This weekend on 24 February at 6 p.m. Rome’s Colosseum will be bathed in red light to commemorate the blood of the Christian martyrs – particularly the martyrs of our own time. Simultaneously, both in Mosul, Iraq and in Aleppo, Syria, prominent symbolic buildings will be similarly illuminated, in union with the initiative. In Portugal too the Sanctuary of Christ the King in Almada, overlooking the city of Lisbon, will be lit up in red light in the same way.
“I truly appreciate this initiative, which is very relevant at this time and links past history with the present situation. Events like the illumination of the Colosseum can open people’s hearts and minds, awaken their interest in the subject of religious freedom and encourage them to show greater solidarity with those who suffer in this way.” With these words, Ján Figel, the EU Special Envoy for the promotion of religious freedom, expressed his support for the forthcoming initiative, organized by the international Catholic pastoral charity and pontifical foundation Aid to the Church in Need (ACN).
Among the senior figures who have announced their participation in the event in Italy are such personalities such as the Vatican’s Secretary of State, Cardinal Pietro Parolin, the Secretary-General of the Italian Episcopal Conference, Bishop Nunzio Galantino, and the President of the European Parliament, Antonio Tajani.
ACN is organizing these initiatives to open the eyes of the world to the violations of religious freedom, which are all too often overlooked by the world media and the international community. An indifference likewise deplored by Ján Figel himself. “Unfortunately, the media and the politicians do not pay sufficient attention to this situation. This silence and indifference can only help those who commit these crimes and discriminate still further against their victims.”
Paul Bhatti, the brother of Shahbaz Bhatti, the Pakistani Minorities Minister assassinated on 2 March 2011, has also praised the initiative of ACN. “We cannot remain silent in the face of these brave people who have sacrificed their lives for their faith in Christ and for their fellow men”, he said. During the commemoration ceremony the faces of several of the Christian victims of persecution in our time will be projected onto the facade of the Colosseum, including that of Shahbaz Bhatti himself. “My brother gave his life, not only for the rights of Christians, but for those of all the minorities, including the Muslims”, Paul Bhatti remarked, recalling the work of the Pakistani minister, who was assassinated for his efforts to modify the so-called blasphemy laws. “It is a duty”, he added, “to pay homage to these martyrs by means of events such as this one and to honor their memory.”
The current absence of respect for religious freedom and freedom of worship is “alarming”, said the EU Special Envoy for freedom of religion or belief. “Some 75% of the world’s population today lives in countries where there are grave and even extreme violations of this fundamental human right. And unfortunately this tendency is continuing to worsen. The denial of these rights is being exacerbated by intolerance and discrimination and persecution, even to the point of genocide.”

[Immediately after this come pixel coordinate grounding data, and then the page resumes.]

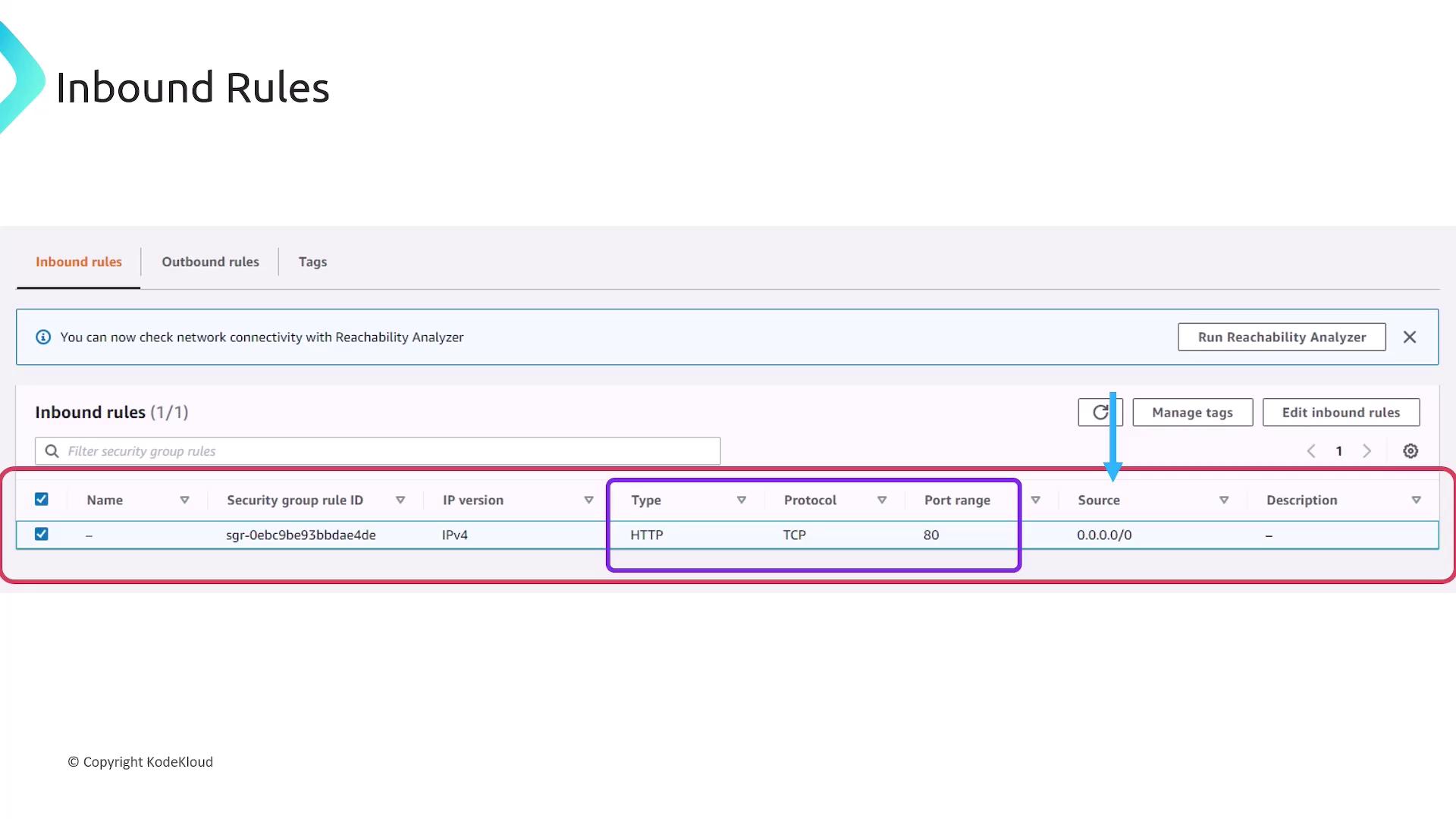The image size is (1456, 819).
Task: Click the refresh inbound rules icon
Action: [1099, 413]
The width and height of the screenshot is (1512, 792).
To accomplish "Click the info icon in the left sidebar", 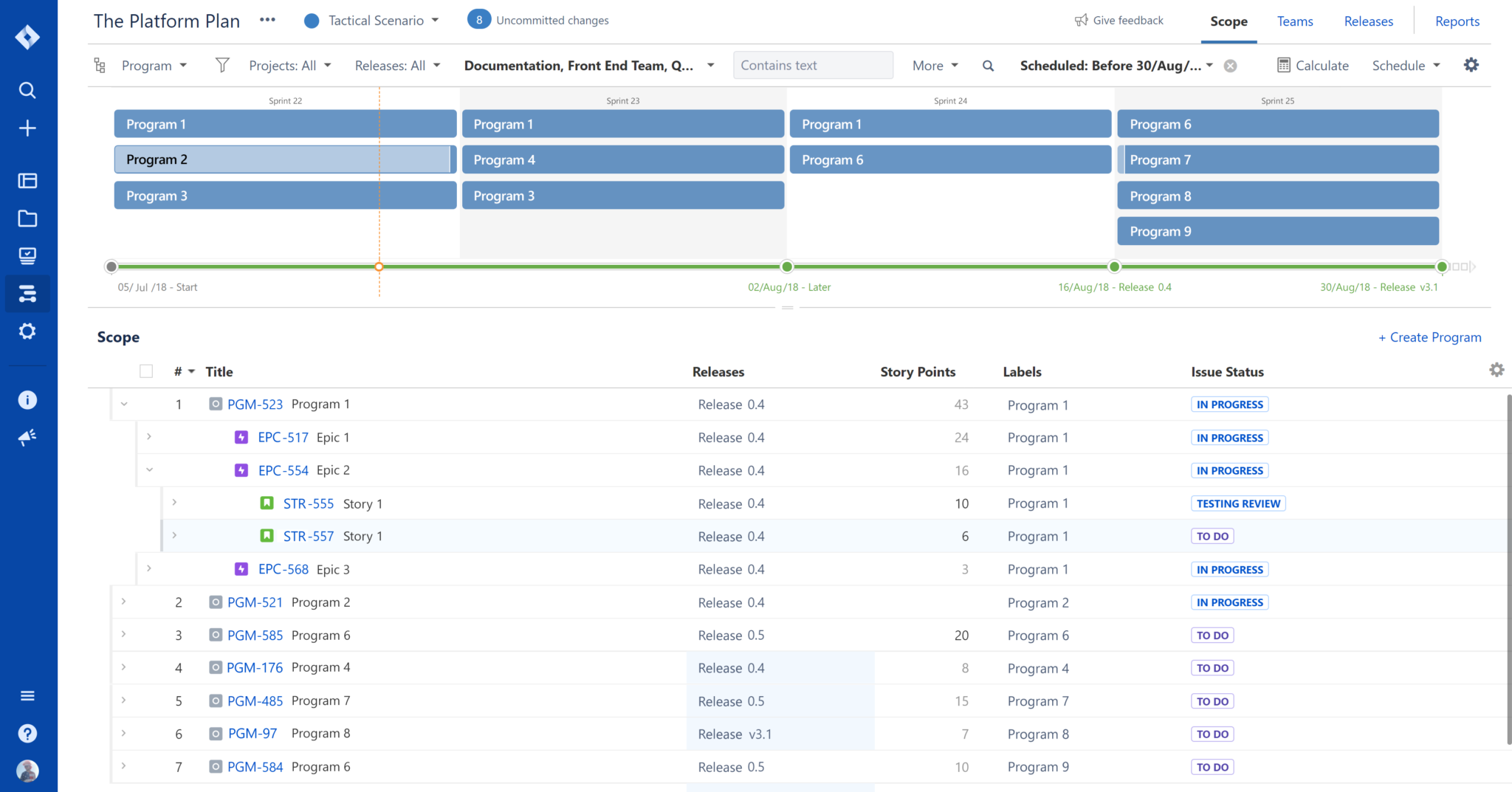I will (x=27, y=399).
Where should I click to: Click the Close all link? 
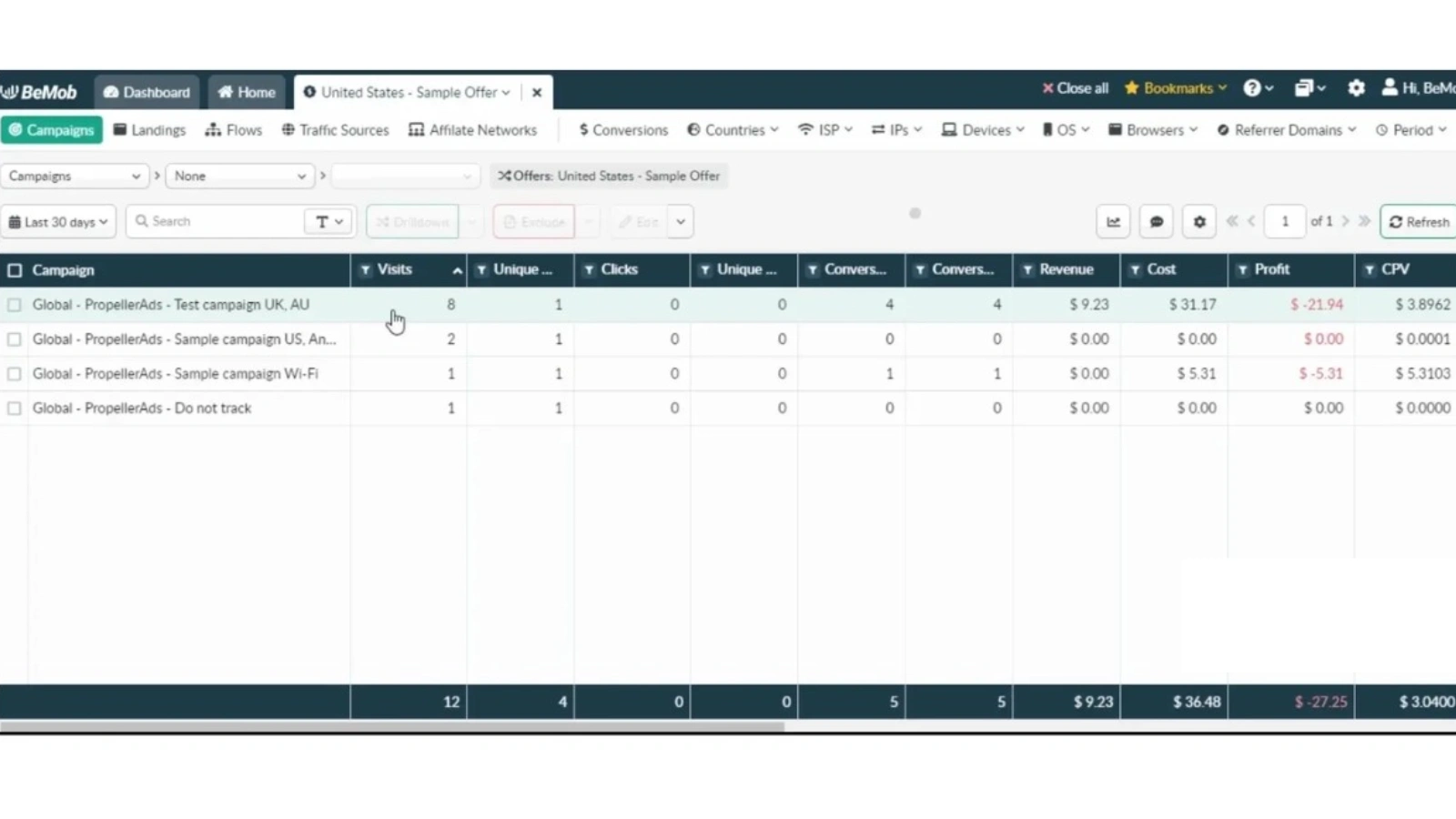(x=1075, y=87)
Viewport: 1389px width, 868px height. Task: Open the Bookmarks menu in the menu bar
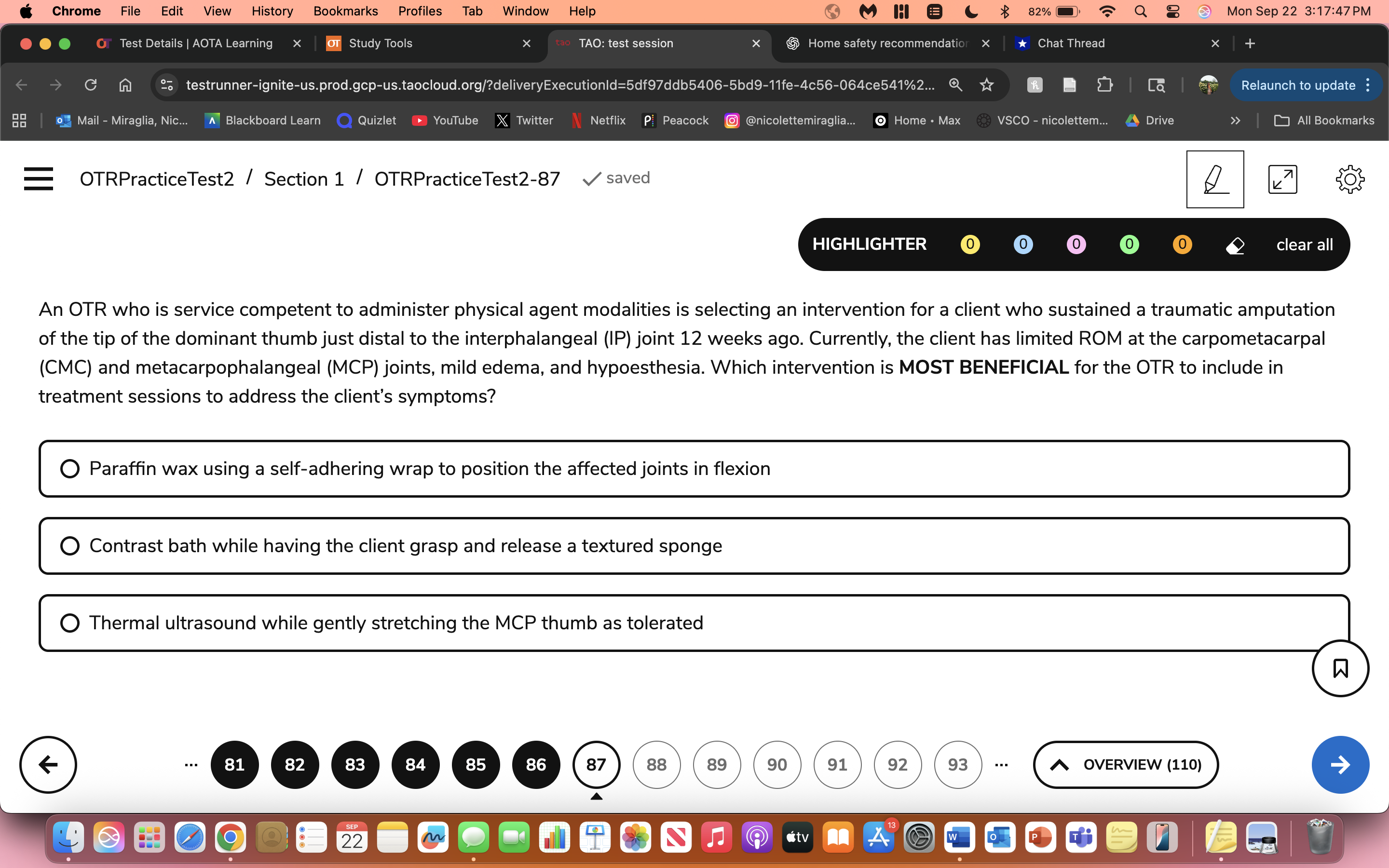345,11
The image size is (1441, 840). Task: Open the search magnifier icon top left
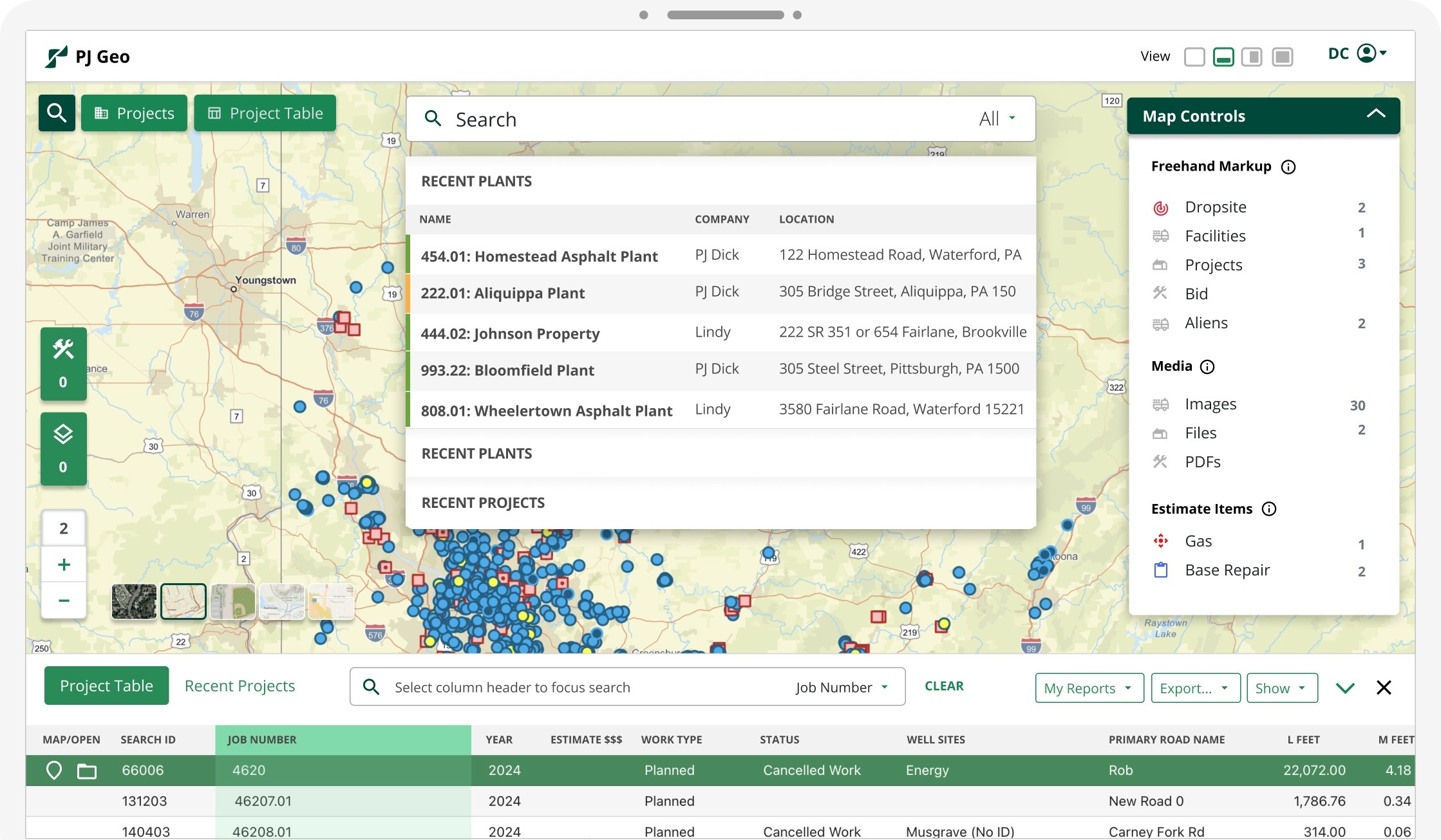coord(57,113)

Reflecting on the heroism of these new martyrs is also a means of nurturing the faith of the West, said Magdalena Santoro, the sister of Father Andrea Santoro, the Catholic priest murdered in Turkey on 5 February 2006. “If my brother was concerned for the few Christians still remaining in Turkey, who suffer serious limitations in the practice of their faith, he was still more concerned at the lack of faith in the West. ‘You don’t know what you’re losing’, he used to tell us, every time he visited us in Italy.”
Ján Figel concluded: “There are many stories of this kind which are a great source of inspiration for us all. One figure particularly dear to me is Saint Maximilian Kolbe, the Polish priest who offered his life in the Auschwitz concentration camp to save the life of another man.”